*** RECORDS TO PROCESS ***

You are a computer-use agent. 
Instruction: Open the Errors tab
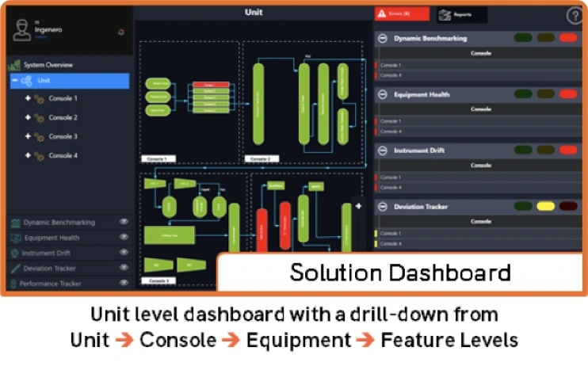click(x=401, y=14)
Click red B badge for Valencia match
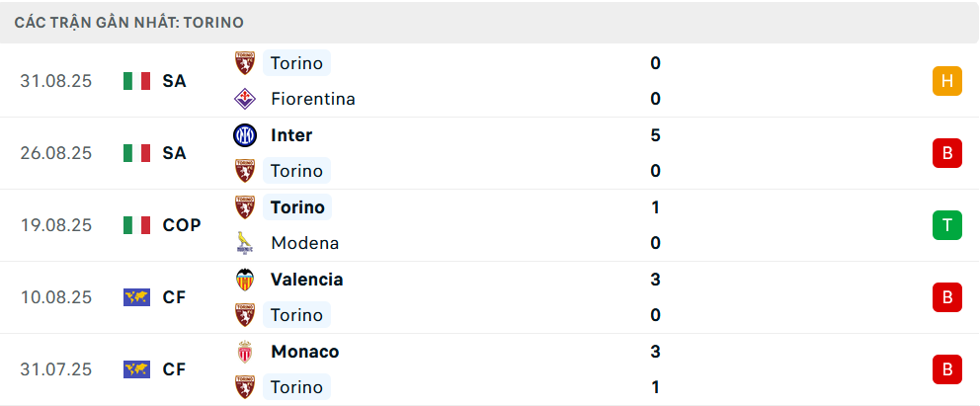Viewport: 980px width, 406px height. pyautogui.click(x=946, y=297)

*** End of RECORDS TO PROCESS ***

▶ **TRY IT**: Exactly as written, reproduce all of the entries while dropping the pictures.

▶ **REPLY TO THE TASK**:
You are a computer-use agent. 
Instruction: Open the Errors tab
click(x=401, y=14)
Click red B badge for Valencia match
Viewport: 980px width, 406px height. pyautogui.click(x=946, y=297)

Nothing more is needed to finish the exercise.